Tuesday, September 14, 2010

the value of a woman

In all of the stories we have read in the last few weeks there has been a lot of descriptions of women and there is clear evidence that women were not thought of as people but more as objects. The women are looked at two different extremes they are either valued for their beauty or they are cast aside as ugly and diseased. In Gulliver’s Travels women are described as someone who “bred rottenness in the bones of those who fell into their embraces; that this and many other diseases were propagated from father to son” (Swift 457).I really don’t think if I were a man that I would want to touch a female described that way, but we all know men did. In Candide, we see a man desperately in love until she loses her beauty. We see this in toward the end of the story when he sees Cunegonde again “with her skin weathered, her eyes bloodshot, her breasts fallen, her cheeks seamed, her arms red and scaly, he recoiled three steps in horror, and then advanced only out of politeness”(Voltaire 577).

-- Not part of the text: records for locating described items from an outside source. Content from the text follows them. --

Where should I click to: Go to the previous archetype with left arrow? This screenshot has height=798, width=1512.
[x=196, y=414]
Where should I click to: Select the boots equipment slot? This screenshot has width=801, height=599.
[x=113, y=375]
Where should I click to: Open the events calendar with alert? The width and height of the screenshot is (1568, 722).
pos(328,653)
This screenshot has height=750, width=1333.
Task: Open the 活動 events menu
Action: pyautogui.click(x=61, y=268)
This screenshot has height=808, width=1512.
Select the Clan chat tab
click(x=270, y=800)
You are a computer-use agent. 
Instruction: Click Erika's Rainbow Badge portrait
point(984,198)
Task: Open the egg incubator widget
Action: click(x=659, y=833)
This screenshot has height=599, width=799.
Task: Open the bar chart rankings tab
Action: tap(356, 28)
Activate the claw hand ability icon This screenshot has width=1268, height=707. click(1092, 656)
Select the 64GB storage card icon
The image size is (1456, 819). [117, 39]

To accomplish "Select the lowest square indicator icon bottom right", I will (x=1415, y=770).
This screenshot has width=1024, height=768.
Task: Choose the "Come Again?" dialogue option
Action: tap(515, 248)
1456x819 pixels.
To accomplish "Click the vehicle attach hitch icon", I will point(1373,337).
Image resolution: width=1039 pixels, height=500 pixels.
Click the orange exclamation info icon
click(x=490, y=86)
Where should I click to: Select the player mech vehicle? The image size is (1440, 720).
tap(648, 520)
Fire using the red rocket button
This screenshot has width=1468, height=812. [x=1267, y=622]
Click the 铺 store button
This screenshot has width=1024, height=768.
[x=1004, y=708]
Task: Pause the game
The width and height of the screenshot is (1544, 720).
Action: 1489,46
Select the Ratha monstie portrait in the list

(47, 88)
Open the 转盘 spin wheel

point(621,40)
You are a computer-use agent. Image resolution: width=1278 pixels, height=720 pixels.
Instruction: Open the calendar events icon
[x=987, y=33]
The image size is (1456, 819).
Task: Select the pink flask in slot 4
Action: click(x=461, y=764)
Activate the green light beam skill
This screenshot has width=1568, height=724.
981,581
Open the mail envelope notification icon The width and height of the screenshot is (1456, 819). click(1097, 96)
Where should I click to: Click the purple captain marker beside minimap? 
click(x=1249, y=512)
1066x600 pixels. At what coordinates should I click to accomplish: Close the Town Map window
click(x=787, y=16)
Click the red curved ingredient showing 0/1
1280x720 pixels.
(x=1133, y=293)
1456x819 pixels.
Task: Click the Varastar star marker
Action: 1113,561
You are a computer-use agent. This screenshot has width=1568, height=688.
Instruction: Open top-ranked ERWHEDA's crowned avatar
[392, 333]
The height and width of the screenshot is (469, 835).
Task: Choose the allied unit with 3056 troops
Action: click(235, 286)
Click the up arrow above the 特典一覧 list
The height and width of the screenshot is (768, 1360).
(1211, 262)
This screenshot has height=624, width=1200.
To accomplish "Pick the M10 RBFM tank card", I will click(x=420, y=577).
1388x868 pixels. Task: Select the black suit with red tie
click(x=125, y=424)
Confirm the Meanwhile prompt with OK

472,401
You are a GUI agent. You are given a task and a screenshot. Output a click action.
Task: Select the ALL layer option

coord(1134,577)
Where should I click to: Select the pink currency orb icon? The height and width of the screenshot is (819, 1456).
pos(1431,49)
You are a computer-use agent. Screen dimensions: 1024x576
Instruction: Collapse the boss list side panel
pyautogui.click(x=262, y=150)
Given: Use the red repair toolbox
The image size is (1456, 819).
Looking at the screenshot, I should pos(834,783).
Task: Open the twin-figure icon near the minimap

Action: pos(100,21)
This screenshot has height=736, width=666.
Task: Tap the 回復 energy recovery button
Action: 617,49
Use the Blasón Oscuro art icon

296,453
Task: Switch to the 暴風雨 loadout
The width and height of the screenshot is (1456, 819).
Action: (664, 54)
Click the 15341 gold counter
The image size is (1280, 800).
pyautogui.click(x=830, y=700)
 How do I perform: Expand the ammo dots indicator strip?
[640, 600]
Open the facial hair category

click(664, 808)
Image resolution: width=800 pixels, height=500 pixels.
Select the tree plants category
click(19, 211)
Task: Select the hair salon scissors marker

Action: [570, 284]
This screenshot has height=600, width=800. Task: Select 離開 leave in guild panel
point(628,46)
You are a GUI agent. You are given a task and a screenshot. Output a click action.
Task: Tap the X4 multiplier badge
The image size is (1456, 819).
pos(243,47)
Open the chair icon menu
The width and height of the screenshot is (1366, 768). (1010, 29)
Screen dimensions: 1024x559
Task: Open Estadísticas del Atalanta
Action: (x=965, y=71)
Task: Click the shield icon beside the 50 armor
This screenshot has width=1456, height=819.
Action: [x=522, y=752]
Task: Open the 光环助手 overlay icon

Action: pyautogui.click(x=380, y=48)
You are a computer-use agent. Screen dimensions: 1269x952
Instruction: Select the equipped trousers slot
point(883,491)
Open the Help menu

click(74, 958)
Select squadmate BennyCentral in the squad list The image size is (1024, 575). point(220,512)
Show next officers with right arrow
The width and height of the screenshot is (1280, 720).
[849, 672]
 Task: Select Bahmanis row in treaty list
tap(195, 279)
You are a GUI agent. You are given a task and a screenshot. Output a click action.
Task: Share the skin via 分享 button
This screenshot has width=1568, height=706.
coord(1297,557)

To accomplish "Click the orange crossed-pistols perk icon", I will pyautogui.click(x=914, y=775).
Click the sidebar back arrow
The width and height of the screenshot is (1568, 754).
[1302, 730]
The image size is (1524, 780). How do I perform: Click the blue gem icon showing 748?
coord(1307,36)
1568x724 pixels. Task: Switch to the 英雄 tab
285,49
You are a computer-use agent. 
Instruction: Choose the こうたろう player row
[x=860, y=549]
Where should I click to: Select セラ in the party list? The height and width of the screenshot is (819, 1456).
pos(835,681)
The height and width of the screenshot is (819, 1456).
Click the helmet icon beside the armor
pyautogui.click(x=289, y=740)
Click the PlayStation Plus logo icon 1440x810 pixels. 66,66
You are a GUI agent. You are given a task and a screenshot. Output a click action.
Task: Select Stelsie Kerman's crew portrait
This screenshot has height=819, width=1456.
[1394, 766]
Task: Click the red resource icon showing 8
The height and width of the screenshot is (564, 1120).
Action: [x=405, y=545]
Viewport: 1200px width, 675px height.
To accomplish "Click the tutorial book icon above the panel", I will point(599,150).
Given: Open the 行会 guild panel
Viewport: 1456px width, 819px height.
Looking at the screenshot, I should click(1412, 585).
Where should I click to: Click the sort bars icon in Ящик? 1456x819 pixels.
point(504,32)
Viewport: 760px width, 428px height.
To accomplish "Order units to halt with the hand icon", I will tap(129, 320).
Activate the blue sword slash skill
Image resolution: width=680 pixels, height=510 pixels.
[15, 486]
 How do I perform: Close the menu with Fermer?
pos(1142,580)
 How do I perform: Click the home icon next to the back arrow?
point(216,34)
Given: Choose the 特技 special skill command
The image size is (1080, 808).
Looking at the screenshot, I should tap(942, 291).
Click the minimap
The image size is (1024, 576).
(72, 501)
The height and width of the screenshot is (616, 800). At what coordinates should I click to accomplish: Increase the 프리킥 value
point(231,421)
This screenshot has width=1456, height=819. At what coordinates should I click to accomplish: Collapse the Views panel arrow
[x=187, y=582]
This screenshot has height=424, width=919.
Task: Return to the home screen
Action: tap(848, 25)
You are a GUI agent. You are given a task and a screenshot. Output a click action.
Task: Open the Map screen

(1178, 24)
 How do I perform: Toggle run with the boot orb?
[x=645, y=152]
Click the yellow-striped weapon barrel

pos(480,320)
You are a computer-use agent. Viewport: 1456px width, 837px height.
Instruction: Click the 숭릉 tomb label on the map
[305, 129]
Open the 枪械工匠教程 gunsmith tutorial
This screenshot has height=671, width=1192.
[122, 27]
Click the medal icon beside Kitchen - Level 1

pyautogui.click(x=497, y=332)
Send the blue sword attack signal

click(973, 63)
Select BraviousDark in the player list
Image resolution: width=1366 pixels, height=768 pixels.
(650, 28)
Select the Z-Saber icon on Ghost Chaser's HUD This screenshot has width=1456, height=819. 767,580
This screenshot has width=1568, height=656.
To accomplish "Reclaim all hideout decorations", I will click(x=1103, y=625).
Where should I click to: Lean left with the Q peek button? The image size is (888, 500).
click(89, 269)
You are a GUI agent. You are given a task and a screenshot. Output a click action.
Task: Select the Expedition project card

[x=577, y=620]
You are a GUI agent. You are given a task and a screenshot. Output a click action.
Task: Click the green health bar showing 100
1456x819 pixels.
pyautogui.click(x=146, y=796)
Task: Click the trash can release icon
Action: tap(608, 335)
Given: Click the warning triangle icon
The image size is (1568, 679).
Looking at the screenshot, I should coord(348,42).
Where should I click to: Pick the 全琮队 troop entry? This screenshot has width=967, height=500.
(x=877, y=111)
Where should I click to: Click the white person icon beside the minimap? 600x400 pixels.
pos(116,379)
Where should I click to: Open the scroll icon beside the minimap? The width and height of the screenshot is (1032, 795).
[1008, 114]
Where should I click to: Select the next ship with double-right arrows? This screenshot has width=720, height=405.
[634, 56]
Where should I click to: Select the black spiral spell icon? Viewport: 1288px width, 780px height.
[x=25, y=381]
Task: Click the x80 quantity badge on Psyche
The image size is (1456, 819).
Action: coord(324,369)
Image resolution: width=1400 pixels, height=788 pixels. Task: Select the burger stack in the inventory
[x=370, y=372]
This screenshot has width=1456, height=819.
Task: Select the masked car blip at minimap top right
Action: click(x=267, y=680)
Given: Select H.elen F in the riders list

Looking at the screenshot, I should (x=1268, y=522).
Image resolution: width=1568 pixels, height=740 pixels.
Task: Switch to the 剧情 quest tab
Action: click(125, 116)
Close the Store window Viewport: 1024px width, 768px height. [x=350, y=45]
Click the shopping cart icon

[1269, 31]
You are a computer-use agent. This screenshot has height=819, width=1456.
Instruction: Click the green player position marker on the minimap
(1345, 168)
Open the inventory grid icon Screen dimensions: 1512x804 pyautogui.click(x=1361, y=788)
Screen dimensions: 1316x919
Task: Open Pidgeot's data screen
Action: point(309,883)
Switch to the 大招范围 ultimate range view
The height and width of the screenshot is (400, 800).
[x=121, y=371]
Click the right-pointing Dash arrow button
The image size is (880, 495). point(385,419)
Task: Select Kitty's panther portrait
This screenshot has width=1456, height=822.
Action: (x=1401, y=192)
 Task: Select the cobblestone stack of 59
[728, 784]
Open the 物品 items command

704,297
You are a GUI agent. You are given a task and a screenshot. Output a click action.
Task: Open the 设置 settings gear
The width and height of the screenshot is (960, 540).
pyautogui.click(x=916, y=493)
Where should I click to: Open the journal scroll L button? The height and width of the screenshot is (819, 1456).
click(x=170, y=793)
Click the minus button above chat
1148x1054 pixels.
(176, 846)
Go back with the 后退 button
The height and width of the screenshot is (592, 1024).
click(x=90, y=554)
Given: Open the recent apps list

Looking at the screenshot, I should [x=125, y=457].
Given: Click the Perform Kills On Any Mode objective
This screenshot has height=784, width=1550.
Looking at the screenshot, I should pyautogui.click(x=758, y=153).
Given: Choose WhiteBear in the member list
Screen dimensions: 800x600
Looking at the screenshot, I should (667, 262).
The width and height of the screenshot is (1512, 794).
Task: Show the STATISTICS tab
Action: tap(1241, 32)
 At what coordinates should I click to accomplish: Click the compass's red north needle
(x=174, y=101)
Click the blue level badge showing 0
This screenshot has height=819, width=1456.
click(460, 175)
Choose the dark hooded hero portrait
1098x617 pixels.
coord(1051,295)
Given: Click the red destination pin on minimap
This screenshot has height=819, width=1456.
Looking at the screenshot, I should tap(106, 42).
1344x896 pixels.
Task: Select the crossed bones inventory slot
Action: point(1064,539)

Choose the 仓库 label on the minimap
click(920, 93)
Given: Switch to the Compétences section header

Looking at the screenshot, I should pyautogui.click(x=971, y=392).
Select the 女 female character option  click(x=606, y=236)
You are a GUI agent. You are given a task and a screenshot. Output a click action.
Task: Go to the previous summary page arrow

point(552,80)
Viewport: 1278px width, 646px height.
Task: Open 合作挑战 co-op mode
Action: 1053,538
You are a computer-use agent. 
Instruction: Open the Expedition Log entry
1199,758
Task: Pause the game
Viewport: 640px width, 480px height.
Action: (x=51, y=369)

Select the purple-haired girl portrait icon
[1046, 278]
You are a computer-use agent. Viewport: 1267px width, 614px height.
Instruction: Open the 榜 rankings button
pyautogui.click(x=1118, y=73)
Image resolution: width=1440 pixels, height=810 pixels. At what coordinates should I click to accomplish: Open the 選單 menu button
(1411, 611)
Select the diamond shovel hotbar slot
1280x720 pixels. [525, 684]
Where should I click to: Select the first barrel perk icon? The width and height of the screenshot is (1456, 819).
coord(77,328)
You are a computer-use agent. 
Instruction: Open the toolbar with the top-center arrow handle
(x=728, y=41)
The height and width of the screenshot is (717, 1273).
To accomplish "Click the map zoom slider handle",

This cannot be a man who is in love with her as a person for her mind. Even though Candide does marry her it is surely out of spite for the Baron and that he promised her marriage. He was in love with her beauty and married her only because of his pride. The last story about Cooper and Osen spoke volumes about the authors view of women. First of all, the old Nanny is described as a “mischievous crone in whom cooper had put his trust”(Saikuku 593). Even though Cooper is getting help from this woman, he describes her as being deceptive. Later in the story, women are characterized as “fickle creatures. Captivated by some delicious love story, or deluded by the latest dramatic productions of Dotombori their souls caught up in giddy corruption”( Saikaku 600). This is further evidence of his attitude that women are ruled by the heart and not the mind.